JavaScript では、コードの解析、

HTML パーサーは、<script> タグを検出すると HTML ドキュメントの解析を一時停止し、JavaScript コードを読み込んで解析し、実行します。これは、JavaScript が DOM 構造全体を変更する document.write() などを使ってドキュメントの形状を変更できるためです(HTML 仕様の解析モデルの概要に、わかりやすい図があります)。HTML パーサーは、JavaScript の実行を待ってから、HTML ドキュメントの解析を再開する必要があります。JavaScript の実行時の詳細については、V8 チームによる説明とブログ投稿があります

リソースの読み込み方法をブラウザに伝えるヒント

ウェブ デベロッパーは、リソースをうまく読み込むために、ブラウザにヒントを送信するさまざまな方法があります。JavaScript で document.write() が使用されていない場合は、async 属性または defer 属性を <script> タグに追加できます。その後、ブラウザは JavaScript コードを非同期で読み込んで実行するため、解析はブロックされません。必要に応じて、JavaScript モジュールを使用することもできます。<link rel="preload"> は、現在のナビゲーションにこのリソースが必要であり、できるだけ早くダウンロードしたいことをブラウザに伝えるための手段です。詳しくは、リソースの優先順位付け - ブラウザを活用するをご覧ください。

スタイルの計算

CSS ではページ要素のスタイルを設定できるため、DOM があるだけではページの外観を把握するには不十分です。メインスレッドは CSS を解析し、各 DOM ノードについて算出したスタイルを決定します。これは、CSS セレクタに基づいて各要素に適用されるスタイルに関する情報です。この情報は、DevTools の computed セクションで確認できます。

計算済みスタイル
図 3: CSS を解析して計算済みスタイルを追加するメインスレッド

CSS を指定しない場合でも、各 DOM ノードのスタイルが計算されます。<h1> タグは <h2> タグよりも大きく表示され、マージンは各要素に定義されます。これは、ブラウザにデフォルトのスタイルシートがあるためです。Chrome のデフォルトの CSS の詳細や、ソースコードはこちらでご覧いただけます。

レイアウト

これで、レンダラ プロセスがドキュメントの構造と各ノードのスタイルを認識できるようになりますが、それだけではページをレンダリングすることはできません。スマートフォンで友人に絵を説明しようとしているところを想像してみてください。「大きな赤い円と小さな青い四角がある」だけでは、友だちが絵の様子を正確に知るには不十分です。

人間 FAX 機のゲーム
図 4: 絵画の前に立っている人物と、相手とつながっている電話回線

レイアウトは、要素のジオメトリを見つけるプロセスです。メインスレッドは、DOM と計算されたスタイルを調べて、x y 座標や境界ボックスのサイズなどの情報を含むレイアウト ツリーを作成します。レイアウト ツリーの構造は DOM ツリーに似ていますが、含まれるのはページに表示される情報に関連する情報のみです。display: none が適用されている場合、その要素はレイアウト ツリーの一部ではありません(ただし、visibility: hidden を持つ要素はレイアウト ツリー内にあります)。同様に、p::before{content:"Hi!"} のようなコンテンツを含む疑似クラスが適用されると、それが DOM 内になくてもレイアウト ツリーに含まれます。

layout
図 5: メインスレッドが計算されたスタイルを使用して DOM ツリーを処理し、レイアウト ツリーを生成する
図 6: 改行の変更によって移動する段落のボックス レイアウト

ページのレイアウトを決めるのは、困難な作業です。上から下へのブロックフローのような最も単純なページ レイアウトでも、フォントの大きさと改行位置を考慮する必要があります。これらは段落のサイズと形に影響し、次に段落を配置する場所に影響します。
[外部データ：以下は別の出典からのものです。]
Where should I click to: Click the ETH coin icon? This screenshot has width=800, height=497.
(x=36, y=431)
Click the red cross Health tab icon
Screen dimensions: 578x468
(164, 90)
CSS では、要素を片側にフローティングさせたり、オーバーフロー アイテムをマスクしたり、記述方向を変更したりできます。ご想像のとおり、このレイアウト ステージには大変なタスクがあります。Chrome では、エンジニア チーム全体がレイアウトの作成に取り組み、彼らの作品の詳細については、BlinkOn Conference の講演がいくつか録画されており、非常に興味深いものとなっています。

Paint

お絵描きゲーム
図 7: キャンバスの前で絵筆を手に持っている人物が、先に円と正方形のどちらを描くべきか考えている

DOM、スタイル、レイアウトだけでは、ページをレンダリングできません。絵画を再現するとします要素のサイズ、形状、位置は把握していますが、描画する順序を決める必要があります。

たとえば、特定の要素に z-index が設定されている場合、HTML で記述された要素順にペイントすると、レンダリングが正しく行われません。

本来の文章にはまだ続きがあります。